**Source extract:**
* BEGIN *
Studio album by Tom Petty and the Heartbreakers
- Released: June 15, 2010
- Recorded: April 28, 2009 – January 11, 2010
- Studios: The Clubhouse, Los Angeles, California
- Genres: Heartland rock; blues rock; hard rock;
- Length: 65:09
- Label: Reprise
- Producers: Tom Petty; Mike Campbell; Ryan Ulyate;

Tom Petty and the Heartbreakers chronology
| The Live Anthology (2009) | Mojo (2010) | Mojo Tour 2010 (2010) |

Singles from Mojo
- "Good Enough" Released: 2010; "I Should Have Known It" Released: 2010; "First Flash of Freedom" Released: 2010; "Don't Pull Me Over" Released: 2010; "Help Me" Released: 2023;

= Mojo (Tom Petty and the Heartbreakers album) =

Mojo is the twelfth studio album by American rock band Tom Petty and the Heartbreakers, released on June 15, 2010, on CD and June 29 on Blu-ray. It was Petty's first album with the Heartbreakers in eight years. Mojo debuted at No. 2 on the U.S. Billboard 200, selling 125,000 copies in its first week of release. The album was also the band's first full album with bassist Ron Blair since 1981's Hard Promises, as he played on only two tracks on the previous Heartbreakers album, The Last DJ.

The album was reissued in 2023 as the "Extra Mojo Version" on vinyl LP and also digitally with three bonus tracks. The digital edition of the reissued album included an unreleased cover of Sonny Boy Williamson's song "Help Me" which was issued as a single on October 6, 2023.

==Recording==
In November 2009, Petty told Rolling Stones David Fricke that he intended to record the album live in the studio without overdubs.

He said of the album's tone, "It's blues-based. Some of the tunes are longer, more jammy kind of music. A couple of tracks really sound like the Allman Brothers – not the songs but the atmosphere of the band."

==Promotion and release==
The band began streaming the album song "Good Enough" on their website February 24, 2010, followed two days later by "First Flash of Freedom". Videos for "Jefferson Jericho Blues", "First Flash of Freedom", "I Should Have Known It", "Something Good Coming" and "Good Enough" were posted on the band's YouTube channel.

Tom Petty also released five of the songs prior to his and the Heartbreakers' Mojo tour via his YouTube account. The first of these was the single "Good Enough", released March 4, 2010. The songs released were, in order of release:

1. "Good Enough"
* END *
**Dataset extract:**
* BEGIN *
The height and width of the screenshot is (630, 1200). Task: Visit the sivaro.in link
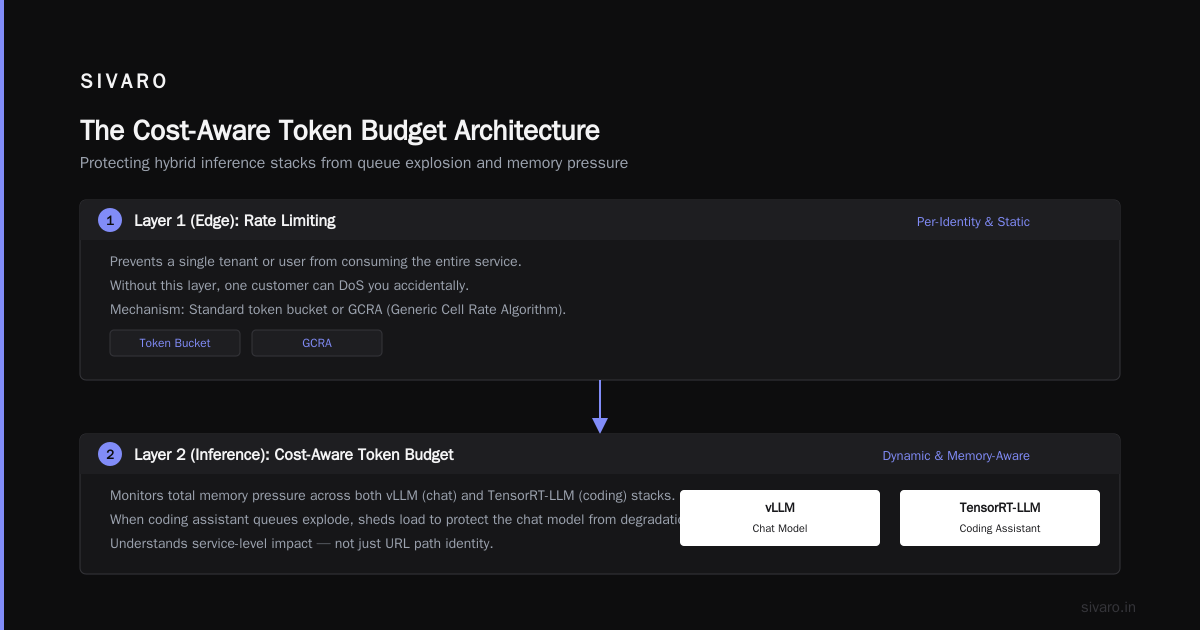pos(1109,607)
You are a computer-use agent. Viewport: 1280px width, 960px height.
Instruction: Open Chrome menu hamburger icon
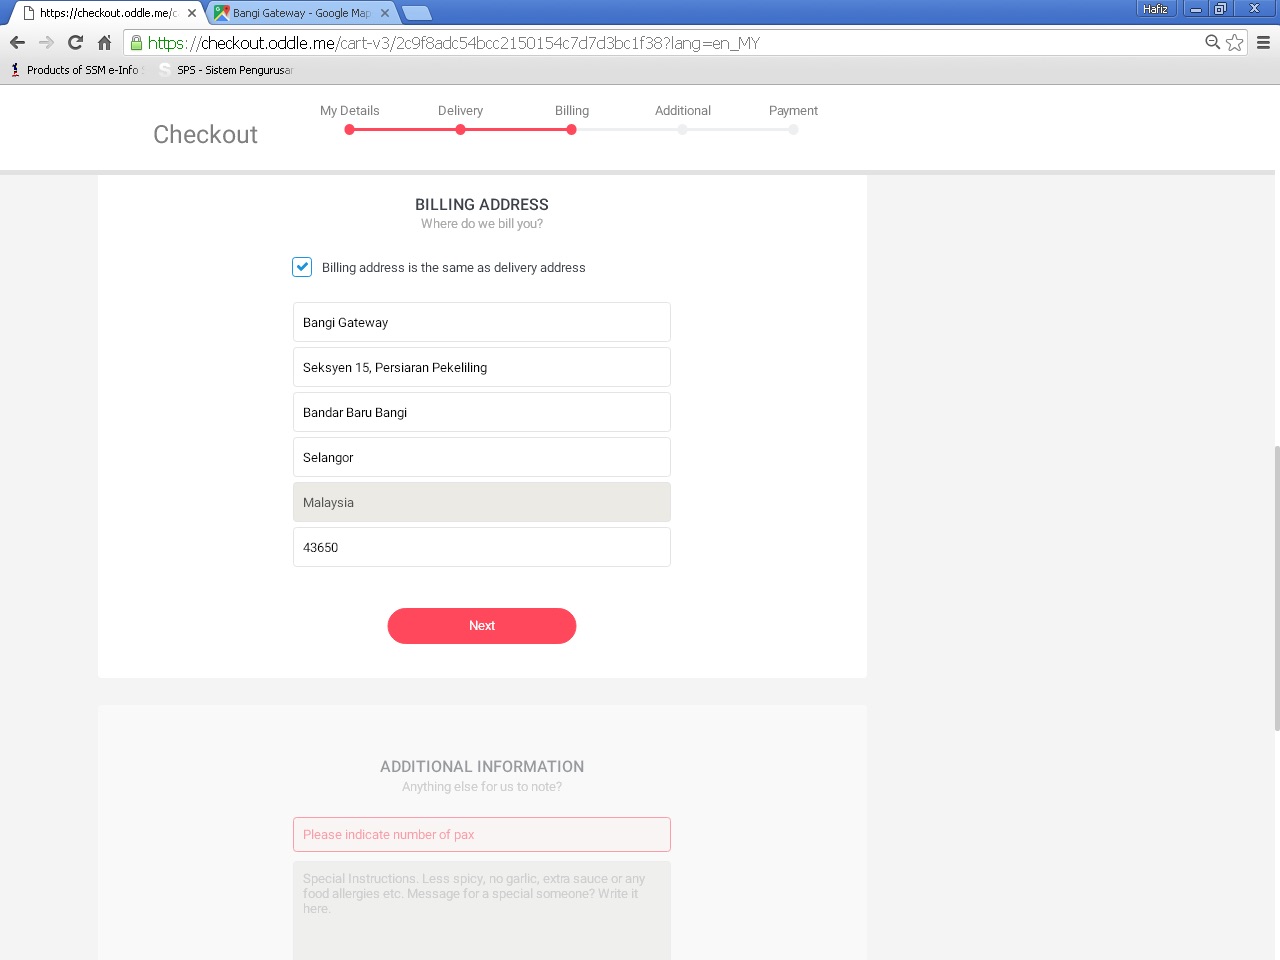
* END *
**Task list:**
• A. In the text about the album Mojo, which songs had videos posted on the band's YouTube channel? List them all.
• B. Extend the text about the album Mojo, starting after its last line.

**Answers:**
• A. "Jefferson Jericho Blues", "First Flash of Freedom", "I Should Have Known It", "Something Good Coming", "Good Enough"

• B.
2. "First Flash of Freedom"
3. "I Should Have Known It" (official video)
4. "Something Good Coming" (official video)
5. "Jefferson Jericho Blues" (official video)

The last three of the songs were clean, non-overdubbed songs filmed in his new studio, as he expressed in a roughly 12-minute "Mojo Documentary". He noted he had had the studio for "eight or nine years", which dates back approximately to before the recording of his previous studio album with the Heartbreakers, The Last DJ.

In addition to his YouTube account, Mojos track list was made available June 8, 2010, via an article on one of ESPN's websites. The article went into brief detail of the tour and songs. Most of the songs were made available on the website through a "Streampad" music player, at least until the album was officially released.

Mojo was released via compact disc and limited edition vinyl (2x LP). The vinyl pressing is largely out of print and is considered a collector's item, selling for large sums in the vinyl aftermarket.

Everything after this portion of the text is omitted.